### Your assignment
In the data below, one line contains "Unstar the Just chat conversation" and a later one contains "The image size is (1191, 566).". Print both, with every line between them, exactly and alone.

Entries shown below:

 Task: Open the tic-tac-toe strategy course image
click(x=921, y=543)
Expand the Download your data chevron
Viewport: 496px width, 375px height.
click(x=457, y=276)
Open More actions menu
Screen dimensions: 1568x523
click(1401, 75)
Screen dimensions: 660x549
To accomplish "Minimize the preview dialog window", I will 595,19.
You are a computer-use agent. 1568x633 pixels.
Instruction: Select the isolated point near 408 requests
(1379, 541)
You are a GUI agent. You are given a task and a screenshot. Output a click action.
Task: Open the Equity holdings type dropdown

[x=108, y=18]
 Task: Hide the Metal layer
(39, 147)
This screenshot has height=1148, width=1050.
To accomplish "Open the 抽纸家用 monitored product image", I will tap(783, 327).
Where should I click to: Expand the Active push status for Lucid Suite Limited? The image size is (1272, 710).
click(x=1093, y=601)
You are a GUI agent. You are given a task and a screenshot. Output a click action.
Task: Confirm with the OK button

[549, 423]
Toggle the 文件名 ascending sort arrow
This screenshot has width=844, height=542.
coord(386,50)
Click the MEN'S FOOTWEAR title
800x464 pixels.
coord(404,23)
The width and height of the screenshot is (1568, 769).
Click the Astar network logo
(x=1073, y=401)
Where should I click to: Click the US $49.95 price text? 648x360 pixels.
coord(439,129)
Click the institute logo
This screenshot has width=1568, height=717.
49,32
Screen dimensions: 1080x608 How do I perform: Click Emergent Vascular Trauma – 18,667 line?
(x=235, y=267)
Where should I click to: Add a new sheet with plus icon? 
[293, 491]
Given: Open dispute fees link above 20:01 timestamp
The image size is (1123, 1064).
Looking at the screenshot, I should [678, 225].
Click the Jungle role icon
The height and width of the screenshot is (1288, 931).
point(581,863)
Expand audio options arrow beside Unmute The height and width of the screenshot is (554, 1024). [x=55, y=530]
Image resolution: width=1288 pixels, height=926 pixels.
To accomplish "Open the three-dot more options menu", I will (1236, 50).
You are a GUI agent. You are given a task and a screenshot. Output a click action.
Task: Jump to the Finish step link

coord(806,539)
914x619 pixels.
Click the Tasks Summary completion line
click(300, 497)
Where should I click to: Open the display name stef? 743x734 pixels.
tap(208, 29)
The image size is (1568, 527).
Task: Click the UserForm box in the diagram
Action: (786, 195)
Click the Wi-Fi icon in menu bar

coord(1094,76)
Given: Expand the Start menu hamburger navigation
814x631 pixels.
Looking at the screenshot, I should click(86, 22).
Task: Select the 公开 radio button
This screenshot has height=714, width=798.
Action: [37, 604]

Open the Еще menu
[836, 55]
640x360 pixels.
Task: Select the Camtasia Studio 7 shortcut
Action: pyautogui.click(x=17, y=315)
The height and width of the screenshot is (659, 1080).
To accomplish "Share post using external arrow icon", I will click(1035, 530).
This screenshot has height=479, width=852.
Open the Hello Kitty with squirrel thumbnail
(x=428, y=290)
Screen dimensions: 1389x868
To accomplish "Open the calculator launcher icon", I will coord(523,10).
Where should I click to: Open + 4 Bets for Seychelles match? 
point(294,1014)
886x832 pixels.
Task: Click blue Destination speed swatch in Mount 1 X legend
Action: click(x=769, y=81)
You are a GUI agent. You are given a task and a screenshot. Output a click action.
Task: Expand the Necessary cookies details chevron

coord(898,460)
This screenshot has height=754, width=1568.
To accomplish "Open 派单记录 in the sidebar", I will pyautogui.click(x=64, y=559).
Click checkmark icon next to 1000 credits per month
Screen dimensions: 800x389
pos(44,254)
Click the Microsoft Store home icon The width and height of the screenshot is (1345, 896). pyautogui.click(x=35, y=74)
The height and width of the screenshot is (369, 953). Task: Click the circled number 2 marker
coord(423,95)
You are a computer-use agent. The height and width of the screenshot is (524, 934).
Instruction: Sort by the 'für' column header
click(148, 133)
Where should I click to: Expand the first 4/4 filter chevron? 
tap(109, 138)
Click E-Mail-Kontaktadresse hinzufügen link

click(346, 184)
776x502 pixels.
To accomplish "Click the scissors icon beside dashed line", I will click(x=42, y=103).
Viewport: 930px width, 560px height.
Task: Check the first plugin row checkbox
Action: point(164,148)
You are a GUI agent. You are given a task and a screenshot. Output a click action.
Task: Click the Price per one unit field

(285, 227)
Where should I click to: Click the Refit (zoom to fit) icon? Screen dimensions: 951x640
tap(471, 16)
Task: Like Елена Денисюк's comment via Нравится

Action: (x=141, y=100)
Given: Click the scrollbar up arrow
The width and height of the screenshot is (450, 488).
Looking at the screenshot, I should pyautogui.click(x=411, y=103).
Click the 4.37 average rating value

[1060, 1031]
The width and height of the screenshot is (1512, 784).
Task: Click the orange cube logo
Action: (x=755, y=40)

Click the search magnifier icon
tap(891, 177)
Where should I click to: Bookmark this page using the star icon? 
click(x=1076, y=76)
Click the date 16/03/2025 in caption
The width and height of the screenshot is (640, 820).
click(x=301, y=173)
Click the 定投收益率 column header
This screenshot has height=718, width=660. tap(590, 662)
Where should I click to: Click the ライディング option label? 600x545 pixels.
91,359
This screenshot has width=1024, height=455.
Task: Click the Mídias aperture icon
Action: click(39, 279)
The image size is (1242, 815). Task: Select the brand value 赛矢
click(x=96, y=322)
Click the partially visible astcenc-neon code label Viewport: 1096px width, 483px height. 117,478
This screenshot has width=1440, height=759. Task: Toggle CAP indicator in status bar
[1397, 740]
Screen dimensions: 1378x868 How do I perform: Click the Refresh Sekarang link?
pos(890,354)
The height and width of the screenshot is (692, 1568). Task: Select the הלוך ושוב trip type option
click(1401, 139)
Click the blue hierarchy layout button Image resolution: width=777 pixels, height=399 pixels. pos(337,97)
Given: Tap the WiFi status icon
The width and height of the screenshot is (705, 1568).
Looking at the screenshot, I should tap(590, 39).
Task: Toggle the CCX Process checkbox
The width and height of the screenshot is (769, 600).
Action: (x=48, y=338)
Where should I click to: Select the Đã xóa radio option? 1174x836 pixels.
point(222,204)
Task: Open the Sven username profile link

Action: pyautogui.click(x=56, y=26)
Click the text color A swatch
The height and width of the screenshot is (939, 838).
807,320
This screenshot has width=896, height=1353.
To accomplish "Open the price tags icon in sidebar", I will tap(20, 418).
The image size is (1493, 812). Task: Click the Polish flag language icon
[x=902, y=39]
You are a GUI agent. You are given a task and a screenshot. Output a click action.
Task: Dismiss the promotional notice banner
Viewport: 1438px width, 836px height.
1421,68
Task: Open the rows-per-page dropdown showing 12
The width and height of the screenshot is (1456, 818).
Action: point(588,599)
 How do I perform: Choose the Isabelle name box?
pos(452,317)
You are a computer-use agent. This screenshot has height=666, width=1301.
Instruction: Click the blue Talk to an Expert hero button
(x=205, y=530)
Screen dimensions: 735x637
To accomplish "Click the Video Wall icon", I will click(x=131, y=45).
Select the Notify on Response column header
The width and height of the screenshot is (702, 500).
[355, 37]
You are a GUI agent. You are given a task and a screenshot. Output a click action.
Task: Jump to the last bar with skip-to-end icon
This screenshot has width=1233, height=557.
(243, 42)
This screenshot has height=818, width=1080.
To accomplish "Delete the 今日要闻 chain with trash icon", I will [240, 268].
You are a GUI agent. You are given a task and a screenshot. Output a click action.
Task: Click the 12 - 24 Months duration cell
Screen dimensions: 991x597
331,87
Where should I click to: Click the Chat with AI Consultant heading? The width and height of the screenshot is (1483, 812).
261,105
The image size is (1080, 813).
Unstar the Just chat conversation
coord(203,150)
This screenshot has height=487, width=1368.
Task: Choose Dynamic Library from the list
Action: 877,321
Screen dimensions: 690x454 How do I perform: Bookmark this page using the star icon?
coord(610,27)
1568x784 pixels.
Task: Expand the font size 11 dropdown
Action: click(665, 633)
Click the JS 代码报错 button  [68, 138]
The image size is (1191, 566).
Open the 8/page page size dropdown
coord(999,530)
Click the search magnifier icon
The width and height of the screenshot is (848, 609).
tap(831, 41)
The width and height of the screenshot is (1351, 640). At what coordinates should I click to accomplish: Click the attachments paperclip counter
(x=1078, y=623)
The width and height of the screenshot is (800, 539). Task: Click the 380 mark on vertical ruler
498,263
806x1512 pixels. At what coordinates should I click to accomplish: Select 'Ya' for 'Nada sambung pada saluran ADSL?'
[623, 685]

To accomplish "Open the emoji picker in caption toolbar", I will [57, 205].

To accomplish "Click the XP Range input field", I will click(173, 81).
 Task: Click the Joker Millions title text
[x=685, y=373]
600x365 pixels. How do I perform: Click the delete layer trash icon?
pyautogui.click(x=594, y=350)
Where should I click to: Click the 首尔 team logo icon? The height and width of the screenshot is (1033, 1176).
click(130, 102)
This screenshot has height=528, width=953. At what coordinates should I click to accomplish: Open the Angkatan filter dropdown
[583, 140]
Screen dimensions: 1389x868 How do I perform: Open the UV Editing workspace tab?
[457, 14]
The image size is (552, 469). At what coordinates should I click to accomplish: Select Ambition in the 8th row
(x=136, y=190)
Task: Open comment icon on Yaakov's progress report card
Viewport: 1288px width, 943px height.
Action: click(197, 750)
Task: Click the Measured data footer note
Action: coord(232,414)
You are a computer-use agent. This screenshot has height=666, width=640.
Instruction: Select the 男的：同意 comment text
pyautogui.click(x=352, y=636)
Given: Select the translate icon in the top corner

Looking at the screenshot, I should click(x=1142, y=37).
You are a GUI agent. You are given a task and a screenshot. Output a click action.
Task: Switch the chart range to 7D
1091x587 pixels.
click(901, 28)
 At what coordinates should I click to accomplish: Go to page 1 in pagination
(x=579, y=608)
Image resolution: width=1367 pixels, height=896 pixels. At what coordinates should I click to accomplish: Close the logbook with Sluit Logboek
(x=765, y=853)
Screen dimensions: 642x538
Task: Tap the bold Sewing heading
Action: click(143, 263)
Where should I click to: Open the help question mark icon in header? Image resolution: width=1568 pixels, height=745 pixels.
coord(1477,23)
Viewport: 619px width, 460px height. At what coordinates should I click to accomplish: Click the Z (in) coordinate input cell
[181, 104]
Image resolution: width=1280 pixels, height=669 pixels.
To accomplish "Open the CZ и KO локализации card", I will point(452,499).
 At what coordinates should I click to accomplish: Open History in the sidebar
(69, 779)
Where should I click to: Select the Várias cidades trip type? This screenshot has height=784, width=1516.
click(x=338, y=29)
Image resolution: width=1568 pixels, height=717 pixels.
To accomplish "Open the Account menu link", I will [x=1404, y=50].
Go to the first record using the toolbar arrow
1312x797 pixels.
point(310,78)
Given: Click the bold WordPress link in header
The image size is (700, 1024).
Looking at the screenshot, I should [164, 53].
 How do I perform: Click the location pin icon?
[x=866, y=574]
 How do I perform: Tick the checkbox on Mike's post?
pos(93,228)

End of Entries shown.

### Answer box
Unstar the Just chat conversation
coord(203,150)
This screenshot has height=487, width=1368.
Task: Choose Dynamic Library from the list
Action: 877,321
Screen dimensions: 690x454 How do I perform: Bookmark this page using the star icon?
coord(610,27)
1568x784 pixels.
Task: Expand the font size 11 dropdown
Action: click(665, 633)
Click the JS 代码报错 button  [68, 138]
The image size is (1191, 566).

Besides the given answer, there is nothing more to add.